* _Available records_
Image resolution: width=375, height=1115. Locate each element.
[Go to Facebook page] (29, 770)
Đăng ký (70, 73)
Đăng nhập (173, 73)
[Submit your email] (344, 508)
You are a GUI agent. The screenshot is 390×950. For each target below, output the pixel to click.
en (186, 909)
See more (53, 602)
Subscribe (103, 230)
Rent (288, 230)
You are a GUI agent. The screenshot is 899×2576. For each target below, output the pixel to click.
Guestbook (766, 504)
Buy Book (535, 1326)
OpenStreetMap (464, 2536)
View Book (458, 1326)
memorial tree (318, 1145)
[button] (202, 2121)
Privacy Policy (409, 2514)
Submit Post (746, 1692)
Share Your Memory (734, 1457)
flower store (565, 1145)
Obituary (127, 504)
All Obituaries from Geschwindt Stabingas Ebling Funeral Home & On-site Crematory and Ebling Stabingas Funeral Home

* _Description of the task_
Each line from the one containing "[Go to Facebook page] (29, 770)" to the end of the entries above should be copied exactly, and no other line.

* _Written response_
[Go to Facebook page] (29, 770)
Đăng ký (70, 73)
Đăng nhập (173, 73)
[Submit your email] (344, 508)
You are a GUI agent. The screenshot is 390×950. For each target below, output the pixel to click.
en (186, 909)
See more (53, 602)
Subscribe (103, 230)
Rent (288, 230)
You are a GUI agent. The screenshot is 899×2576. For each target below, output the pixel to click.
Guestbook (766, 504)
Buy Book (535, 1326)
OpenStreetMap (464, 2536)
View Book (458, 1326)
memorial tree (318, 1145)
[button] (202, 2121)
Privacy Policy (409, 2514)
Submit Post (746, 1692)
Share Your Memory (734, 1457)
flower store (565, 1145)
Obituary (127, 504)
All Obituaries from Geschwindt Stabingas Ebling Funeral Home & On-site Crematory and Ebling Stabingas Funeral Home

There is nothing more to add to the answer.